George Ostrouchov is receiving this award for leading the development of R infrastructure that puts ORNL on the world map as the place to go for big data analytics in R. He designed the architecture and leads the development of a series of R packages that provide a very high-level programming interface for distributed data analytics, literally "programming with big data" (pbd). The packages, branded with a "pbd" prefix, tightly couple distributed linear algebra libraries with R and engage the R community to develop more analytics for big data. This enables R to be a scalable analytics platform on OLCF resources. George also organized a recent R programming workshop at OLCF and brought an R mirror site to NICS.
The Scientific Data Group (SDG) is proud to have George lead analytics in its portfolio that includes the best talent for scientific data research from I/O through middleware to analytics and visualization. George also leads data analytics in the Remote Data Analysis and Visualization (RDAV) center at NICS.
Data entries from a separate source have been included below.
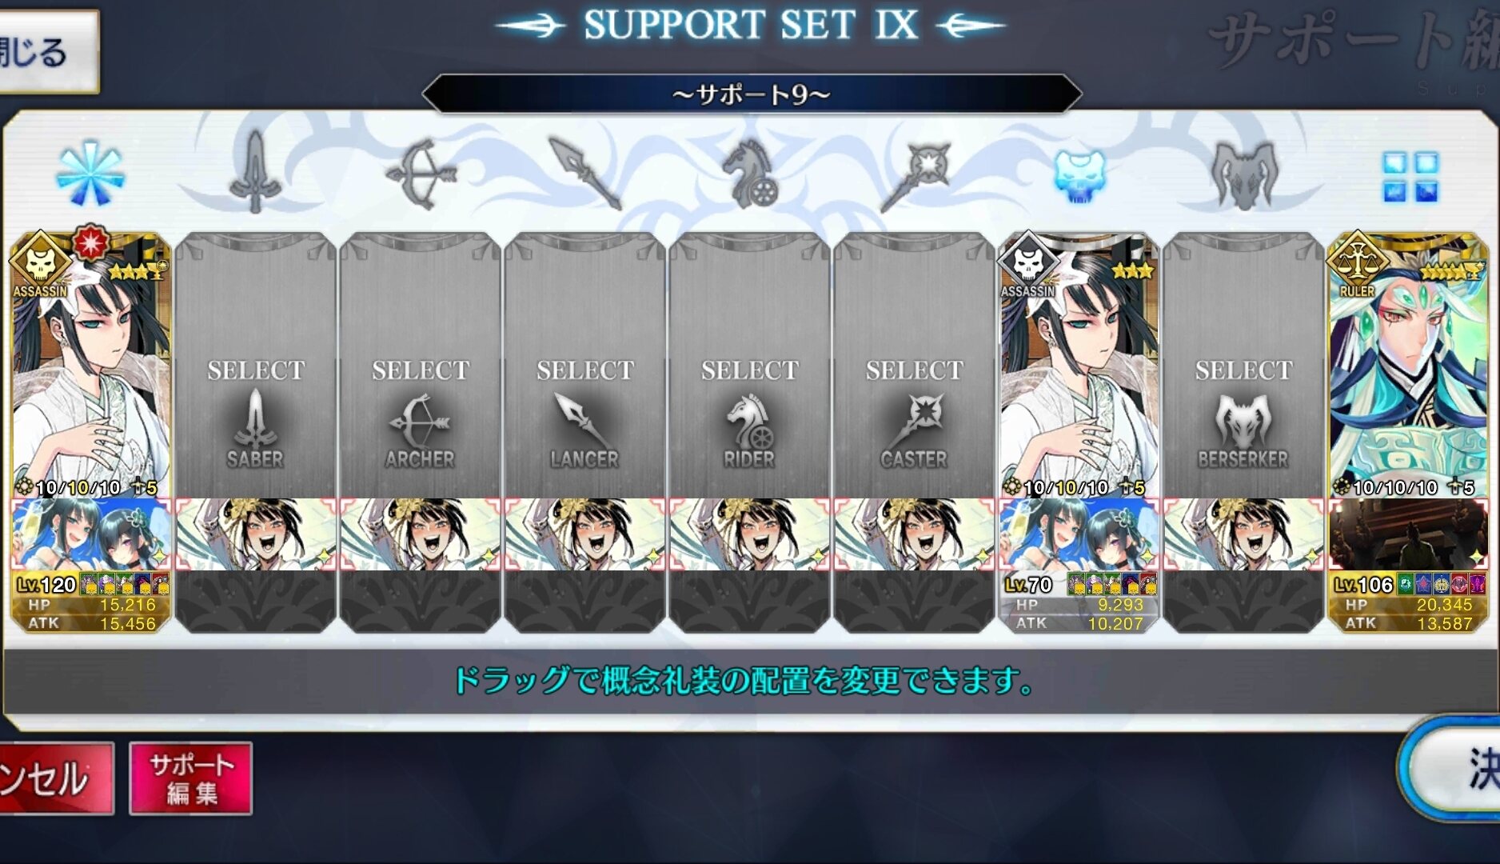This screenshot has height=864, width=1500.
Task: Click the red サポート編集 button
Action: pyautogui.click(x=191, y=778)
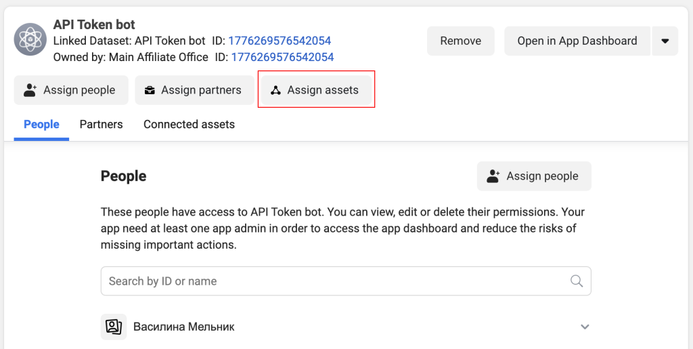Click the Василина Мельник profile avatar icon

point(114,327)
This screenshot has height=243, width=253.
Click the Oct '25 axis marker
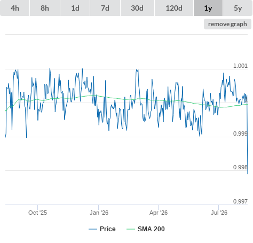pyautogui.click(x=37, y=213)
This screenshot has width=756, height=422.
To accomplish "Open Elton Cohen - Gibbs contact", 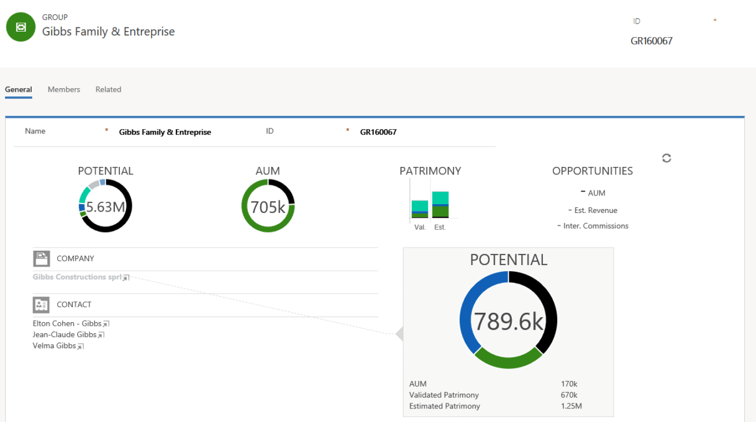I will (67, 323).
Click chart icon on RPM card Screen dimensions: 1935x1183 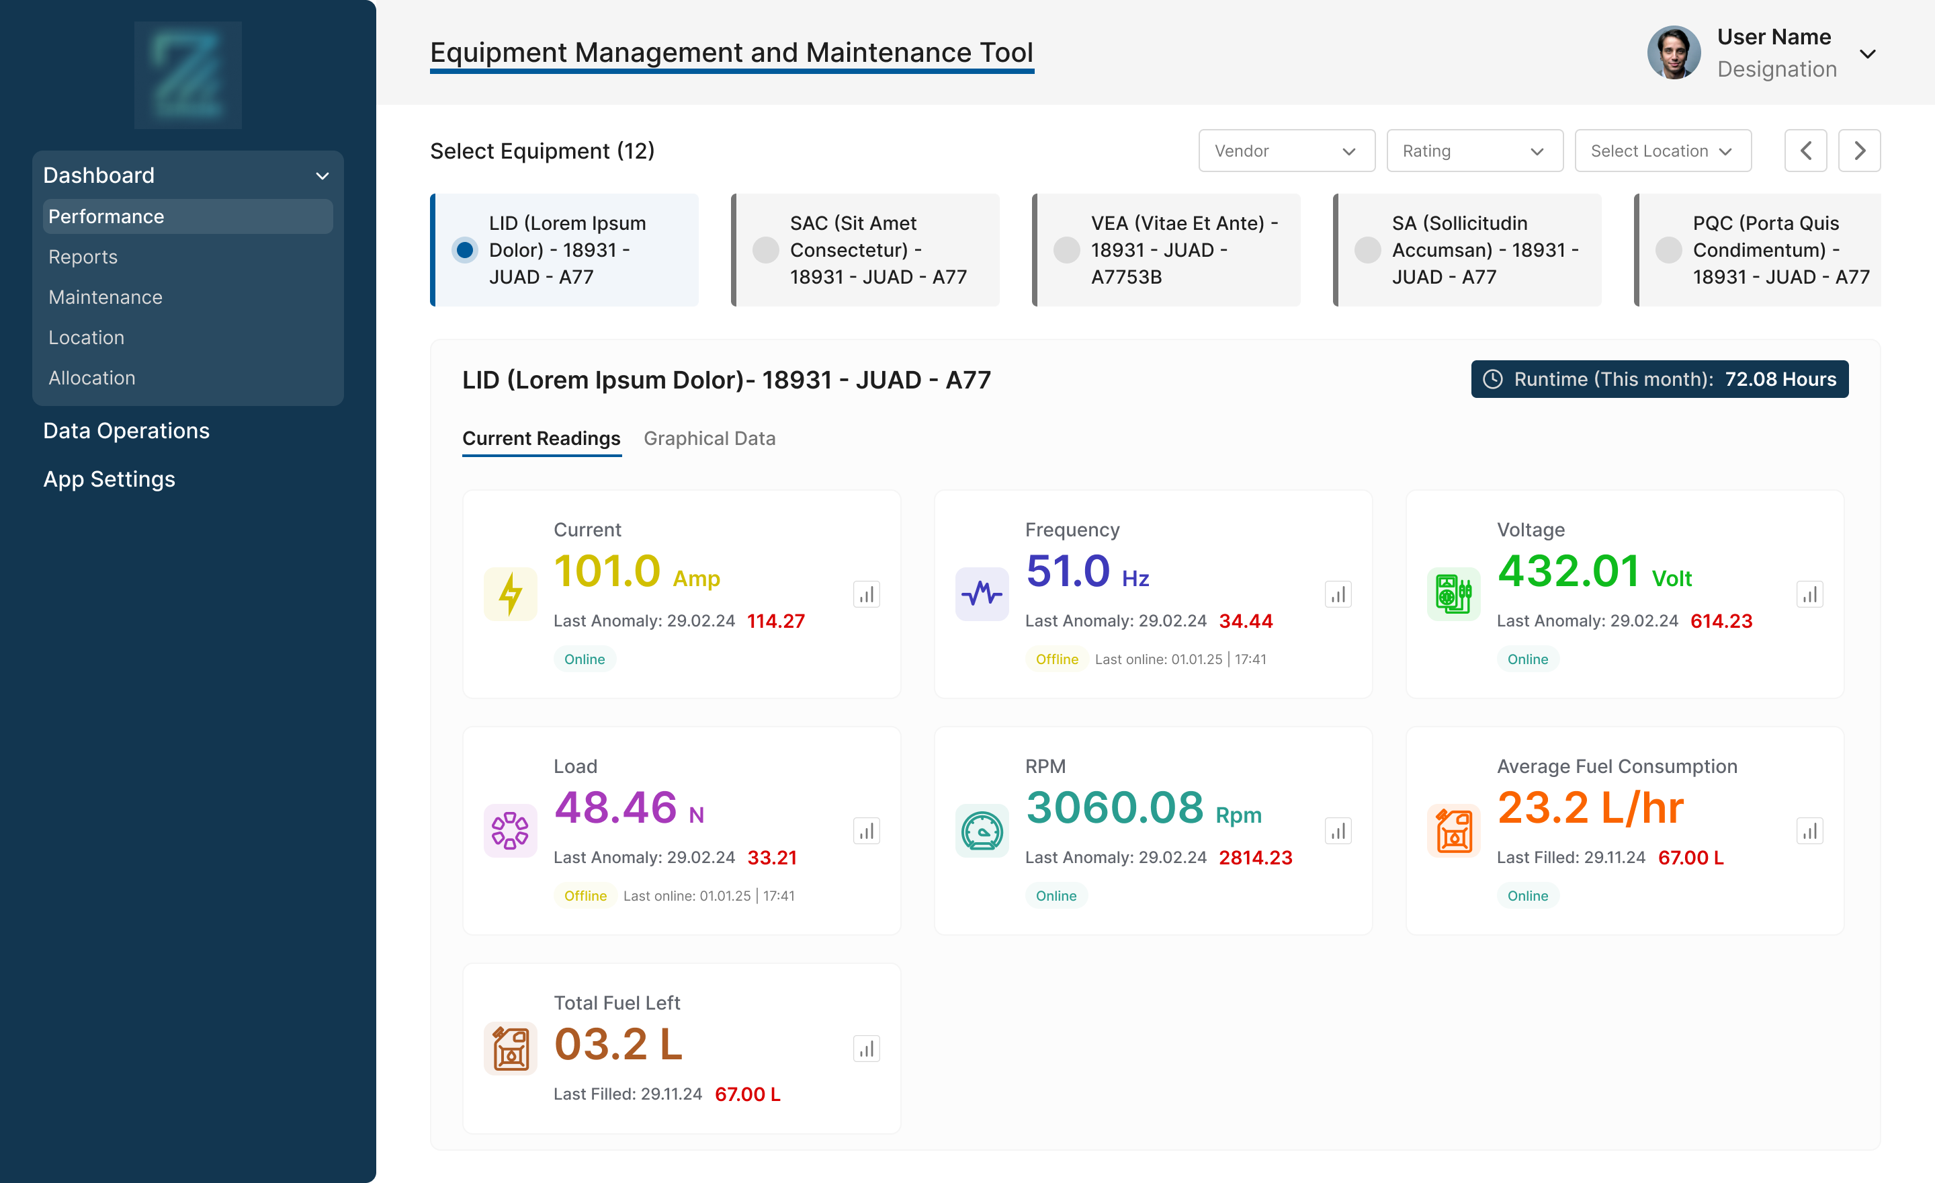(1337, 831)
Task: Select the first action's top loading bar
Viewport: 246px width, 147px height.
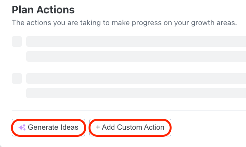Action: [x=136, y=41]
Ross Bartlett served as release manager for the Limited Beta Release of the Virtual Environment for Reactor Applications (VERA) through the Radiation Safety Information Computational Center (RSICC). VERA is the simulation environment being developed for the Consortium for Advanced Simulation of Light-Water Reactors (CASL), the DOE Innovation Hub for Modeling & Simulation for Nuclear Energy. Although limited to current CASL partners, this is the first "official" release of VERA components, and is a precursor to wide deployment for use by industry, academia, and research institutions.
Clayton Webster joined the Computational Engineering & Energy Sciences group in CSMD in May of 2011 to develop the growing area of uncertainty quantification. FY12 proved to be an extremely productive year, in which Clayton produced 15 papers, a similar number of invited conference presentations, and organized or co-organized 6 symposia at international conferences (such as SIAM and SAMSI). In addition, he led or participated in 16 proposals, serving as Principal Investigator on six. Five of these have been funded, with 1 expected and 5 awaiting decisions.
This award particularly recognizes Clayton’s active involvement in development of industrial partnerships, including GE Global Research, Caterpillar, United Technologies, Pratt & Whitney, and most recently Proctor & Gamble. The Caterpillar and P&G interactions have recently borne fruit, resulting in additional funding for the growing UQ activities at ORNL.